EXERCISE PASSAGE START

CORRESP 1 filename1.htm CORRESP

LOGO

Via EDGAR and Federal Express

March 9, 2021

 

Attention:

Joseph Klinko

    

Ethan Horowitz

    

John Hodgin

    

Irene Barberena-Meissner

    

Loan Lauren Nguyen

United States Securities and Exchange Commission

Division of Corporation Finance

Office of Energy & Transportation

100 F Street, N.E.

Washington, D.C. 20549-3561

 

Re:

Vine Energy Inc.

    

Registration Statement on Form S-1

    

Filed March 5, 2021

    

File No. 333-253366

Ladies and Gentlemen:

Set forth below are the responses of Vine Energy Inc. (referred to herein as “we or the “Company”) to oral comments received from the staff of the Division of Corporation Finance (the “Staff”) of the Securities and Exchange Commission (the “Commission”) telephonically on March 5, 2021 with respect to the Company’s Amendment No. 2 to Registration Statement on Form S-1, CIK No. 0001693853, filed with the Commission on March 5, 2021 (the “Registration Statement”).

Concurrent with the submission of this letter, we are publicly filing Amendment No. 3 to Registration Statement on Form S-1 (“Amendment No. 3”) in response to the Staff’s comments.

For your convenience, each response is prefaced by the text of the Staff’s corresponding comment. All references to page numbers and captions in the responses correspond to Amendment No. 3, unless otherwise specified.


Pro Forma Adjustment (i)

 

1.

We note you state that the statutory rate for income taxes is 25.62%; however on a pro forma basis there isn’t an income tax provision. Please add disclosure to this adjustment explaining why there is no income tax provision on a pro forma basis.

RESPONSE:

We have revised the disclosure on page F-10 to explain why there is no income tax provision on a pro forma basis for the period presented.

EXERCISE PASSAGE END
DATA SHOWN START

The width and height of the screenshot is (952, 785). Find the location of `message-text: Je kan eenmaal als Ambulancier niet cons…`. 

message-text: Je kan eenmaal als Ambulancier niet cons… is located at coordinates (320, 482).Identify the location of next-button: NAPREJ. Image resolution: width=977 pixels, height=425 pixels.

DATA SHOWN END

## ASSIGNMENT
Please explain in one to three sentences why the Vine Energy letter to the SEC staff says the Company is publicly filing Amendment No. 3 alongside it.

## ANSWER FOR THIS EXERCISE
The Company is filing Amendment No. 3 in response to the Staff's comments. Those were oral comments received by telephone on March 5, 2021, about Amendment No. 2 to its Registration Statement on Form S-1.